Is there a big difference in the print quality between a manual and automatic press. Specifically is there a difference when printing high color designs (5-8). 

I ask because recently ordered a small quantity of shirts because I wanted to see how they turned out before ordering larger quantities. It was a huge mess. One design had an entire screen misaligned which ruined every shirt. Another design had a blemish (about the size of a pencil tip) where no ink was applied and the shirt came through (noticeable from feet away). Another had a spot where there was a thin line of under base showing through where 2 colors met.
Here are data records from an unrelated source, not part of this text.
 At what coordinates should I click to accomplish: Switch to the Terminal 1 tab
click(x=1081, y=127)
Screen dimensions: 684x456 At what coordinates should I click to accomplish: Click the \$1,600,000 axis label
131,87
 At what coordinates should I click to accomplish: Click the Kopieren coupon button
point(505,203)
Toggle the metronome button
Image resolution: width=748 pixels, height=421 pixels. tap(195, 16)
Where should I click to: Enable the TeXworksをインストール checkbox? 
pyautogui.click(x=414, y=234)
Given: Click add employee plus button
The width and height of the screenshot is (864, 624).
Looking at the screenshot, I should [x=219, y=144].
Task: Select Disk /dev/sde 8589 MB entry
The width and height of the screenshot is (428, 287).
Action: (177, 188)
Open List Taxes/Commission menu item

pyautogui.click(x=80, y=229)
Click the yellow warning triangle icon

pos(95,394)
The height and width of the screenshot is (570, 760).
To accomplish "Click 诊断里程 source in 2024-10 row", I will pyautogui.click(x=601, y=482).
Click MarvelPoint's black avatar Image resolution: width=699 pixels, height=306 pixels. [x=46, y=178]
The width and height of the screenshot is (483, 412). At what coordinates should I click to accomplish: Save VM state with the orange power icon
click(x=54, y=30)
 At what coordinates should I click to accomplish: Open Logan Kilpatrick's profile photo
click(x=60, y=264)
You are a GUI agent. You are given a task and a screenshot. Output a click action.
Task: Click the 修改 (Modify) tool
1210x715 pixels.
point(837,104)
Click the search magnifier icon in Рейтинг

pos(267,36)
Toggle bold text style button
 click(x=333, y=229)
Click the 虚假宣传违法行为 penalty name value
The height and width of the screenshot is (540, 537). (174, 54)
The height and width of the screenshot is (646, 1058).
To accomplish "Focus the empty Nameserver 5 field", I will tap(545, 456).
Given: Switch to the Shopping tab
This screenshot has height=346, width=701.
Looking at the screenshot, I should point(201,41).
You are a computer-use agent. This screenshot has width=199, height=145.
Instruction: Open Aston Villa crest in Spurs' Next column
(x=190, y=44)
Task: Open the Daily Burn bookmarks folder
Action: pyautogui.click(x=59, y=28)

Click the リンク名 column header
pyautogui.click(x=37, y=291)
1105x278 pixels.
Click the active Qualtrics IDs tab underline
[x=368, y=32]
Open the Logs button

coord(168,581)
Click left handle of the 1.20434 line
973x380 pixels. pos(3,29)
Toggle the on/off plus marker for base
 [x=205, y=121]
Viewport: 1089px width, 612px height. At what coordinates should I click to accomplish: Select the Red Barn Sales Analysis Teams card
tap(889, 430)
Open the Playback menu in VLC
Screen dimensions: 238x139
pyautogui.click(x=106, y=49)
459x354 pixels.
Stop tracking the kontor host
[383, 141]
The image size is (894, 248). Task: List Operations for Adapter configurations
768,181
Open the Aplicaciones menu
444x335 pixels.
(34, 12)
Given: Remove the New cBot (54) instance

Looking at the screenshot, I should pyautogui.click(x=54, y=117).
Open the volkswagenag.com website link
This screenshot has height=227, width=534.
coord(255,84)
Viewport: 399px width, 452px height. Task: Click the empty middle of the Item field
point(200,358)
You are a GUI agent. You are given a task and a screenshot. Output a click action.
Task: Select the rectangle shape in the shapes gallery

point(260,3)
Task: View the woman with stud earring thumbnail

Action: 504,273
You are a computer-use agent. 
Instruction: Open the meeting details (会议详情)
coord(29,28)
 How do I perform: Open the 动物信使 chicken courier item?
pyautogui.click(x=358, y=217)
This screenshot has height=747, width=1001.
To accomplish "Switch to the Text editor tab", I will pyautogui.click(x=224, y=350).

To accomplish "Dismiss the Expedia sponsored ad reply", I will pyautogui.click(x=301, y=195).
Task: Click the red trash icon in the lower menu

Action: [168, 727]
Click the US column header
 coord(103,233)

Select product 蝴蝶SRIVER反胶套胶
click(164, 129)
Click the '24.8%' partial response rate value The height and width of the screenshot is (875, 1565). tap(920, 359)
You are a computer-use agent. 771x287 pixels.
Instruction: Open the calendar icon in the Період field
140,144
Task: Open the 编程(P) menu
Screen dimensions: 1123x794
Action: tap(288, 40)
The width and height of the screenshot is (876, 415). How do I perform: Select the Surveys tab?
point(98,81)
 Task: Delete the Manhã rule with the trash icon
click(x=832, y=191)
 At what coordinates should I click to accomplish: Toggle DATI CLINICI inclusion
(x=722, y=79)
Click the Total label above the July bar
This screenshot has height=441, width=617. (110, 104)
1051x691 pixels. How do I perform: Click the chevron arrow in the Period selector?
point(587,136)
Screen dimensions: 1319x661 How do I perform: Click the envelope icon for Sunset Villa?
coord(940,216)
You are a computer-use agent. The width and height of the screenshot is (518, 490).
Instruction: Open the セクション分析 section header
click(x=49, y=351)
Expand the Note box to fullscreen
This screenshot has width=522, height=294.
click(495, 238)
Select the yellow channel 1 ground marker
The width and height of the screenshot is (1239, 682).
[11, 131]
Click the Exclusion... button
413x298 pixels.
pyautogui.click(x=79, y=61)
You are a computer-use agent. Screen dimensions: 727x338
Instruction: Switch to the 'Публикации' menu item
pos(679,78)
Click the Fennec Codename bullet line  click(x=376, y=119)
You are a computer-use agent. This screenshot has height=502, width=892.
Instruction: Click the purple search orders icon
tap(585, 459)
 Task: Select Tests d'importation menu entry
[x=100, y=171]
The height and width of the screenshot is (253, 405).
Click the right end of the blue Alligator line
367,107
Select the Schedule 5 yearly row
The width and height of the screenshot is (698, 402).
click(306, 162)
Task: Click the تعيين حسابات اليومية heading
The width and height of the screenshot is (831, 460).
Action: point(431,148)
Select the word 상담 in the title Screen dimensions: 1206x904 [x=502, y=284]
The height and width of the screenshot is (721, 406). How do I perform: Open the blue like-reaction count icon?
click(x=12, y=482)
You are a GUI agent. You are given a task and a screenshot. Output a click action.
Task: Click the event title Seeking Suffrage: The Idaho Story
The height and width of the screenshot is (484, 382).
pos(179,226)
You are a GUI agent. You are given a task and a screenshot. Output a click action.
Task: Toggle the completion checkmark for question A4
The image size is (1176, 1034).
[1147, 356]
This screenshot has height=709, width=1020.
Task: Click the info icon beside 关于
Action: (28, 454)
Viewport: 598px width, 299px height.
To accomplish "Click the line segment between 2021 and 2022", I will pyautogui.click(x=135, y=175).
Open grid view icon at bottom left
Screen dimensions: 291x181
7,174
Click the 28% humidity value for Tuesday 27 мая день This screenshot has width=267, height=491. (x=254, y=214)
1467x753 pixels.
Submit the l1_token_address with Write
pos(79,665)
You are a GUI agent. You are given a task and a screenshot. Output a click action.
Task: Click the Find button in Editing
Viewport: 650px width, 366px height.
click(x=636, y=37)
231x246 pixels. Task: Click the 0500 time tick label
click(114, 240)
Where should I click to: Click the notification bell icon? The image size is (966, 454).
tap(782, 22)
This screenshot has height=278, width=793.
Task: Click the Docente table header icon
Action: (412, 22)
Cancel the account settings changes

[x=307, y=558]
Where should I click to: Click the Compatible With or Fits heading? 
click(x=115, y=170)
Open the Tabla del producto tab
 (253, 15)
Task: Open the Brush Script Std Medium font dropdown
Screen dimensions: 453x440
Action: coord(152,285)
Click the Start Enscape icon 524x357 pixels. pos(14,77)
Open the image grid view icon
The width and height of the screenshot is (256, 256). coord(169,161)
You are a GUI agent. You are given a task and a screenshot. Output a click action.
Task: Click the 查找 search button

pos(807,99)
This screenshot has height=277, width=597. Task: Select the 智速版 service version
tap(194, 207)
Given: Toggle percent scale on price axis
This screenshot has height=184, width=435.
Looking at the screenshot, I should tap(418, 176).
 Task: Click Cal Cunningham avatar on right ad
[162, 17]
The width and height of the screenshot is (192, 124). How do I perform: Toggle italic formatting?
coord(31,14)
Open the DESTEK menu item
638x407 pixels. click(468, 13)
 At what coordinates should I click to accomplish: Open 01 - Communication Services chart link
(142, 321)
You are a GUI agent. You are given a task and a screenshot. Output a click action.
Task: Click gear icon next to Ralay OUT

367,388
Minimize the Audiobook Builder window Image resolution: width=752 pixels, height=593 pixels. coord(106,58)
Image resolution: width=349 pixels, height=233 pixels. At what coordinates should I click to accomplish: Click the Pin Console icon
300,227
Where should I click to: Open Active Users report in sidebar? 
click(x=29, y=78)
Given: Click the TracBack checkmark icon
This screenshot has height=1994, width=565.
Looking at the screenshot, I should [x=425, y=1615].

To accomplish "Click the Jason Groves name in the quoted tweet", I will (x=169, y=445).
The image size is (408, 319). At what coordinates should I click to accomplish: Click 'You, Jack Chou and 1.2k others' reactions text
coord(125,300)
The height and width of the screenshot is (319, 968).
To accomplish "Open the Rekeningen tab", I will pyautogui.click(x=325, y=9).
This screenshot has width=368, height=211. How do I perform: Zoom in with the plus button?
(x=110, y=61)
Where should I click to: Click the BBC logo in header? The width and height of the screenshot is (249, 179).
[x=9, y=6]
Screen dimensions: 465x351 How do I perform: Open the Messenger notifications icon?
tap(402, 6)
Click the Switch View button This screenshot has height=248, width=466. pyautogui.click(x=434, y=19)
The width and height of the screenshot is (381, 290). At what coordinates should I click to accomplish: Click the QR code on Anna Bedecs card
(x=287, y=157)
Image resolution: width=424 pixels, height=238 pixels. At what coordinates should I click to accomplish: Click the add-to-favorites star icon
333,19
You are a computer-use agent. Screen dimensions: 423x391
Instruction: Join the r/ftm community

One shirt when I washed it small spots started to crack and peel a bit so now in some areas you see underbase and not actual color.

So is the printer telling me that this was due to them using the manual press and if I order larger quantities that they can put on the automatic press a valid excuse?


----------



## innothread (Jul 19, 2008)

Slade8 said:


> So is the printer telling me that this was due to them using the manual press and if I order larger quantities that they can put on the automatic press a valid excuse?


Absolutely not. If they can't print a quality product on the manual I sure wouldn't trust them on the auto either. Manual printing is just more labor intensive and the problems you mentioned can happen in both manual and automatic printing if not careful. 

I would look at it this way....If they wanted your big order they would have done a good job on the small one.


----------



## Slade8 (Apr 5, 2009)

Does it take a different skill set to print with a manual press? I guess I'm just trying to figure out how they managed to screw up so much stuff. Especially since it's a company with a good reputation for quality work.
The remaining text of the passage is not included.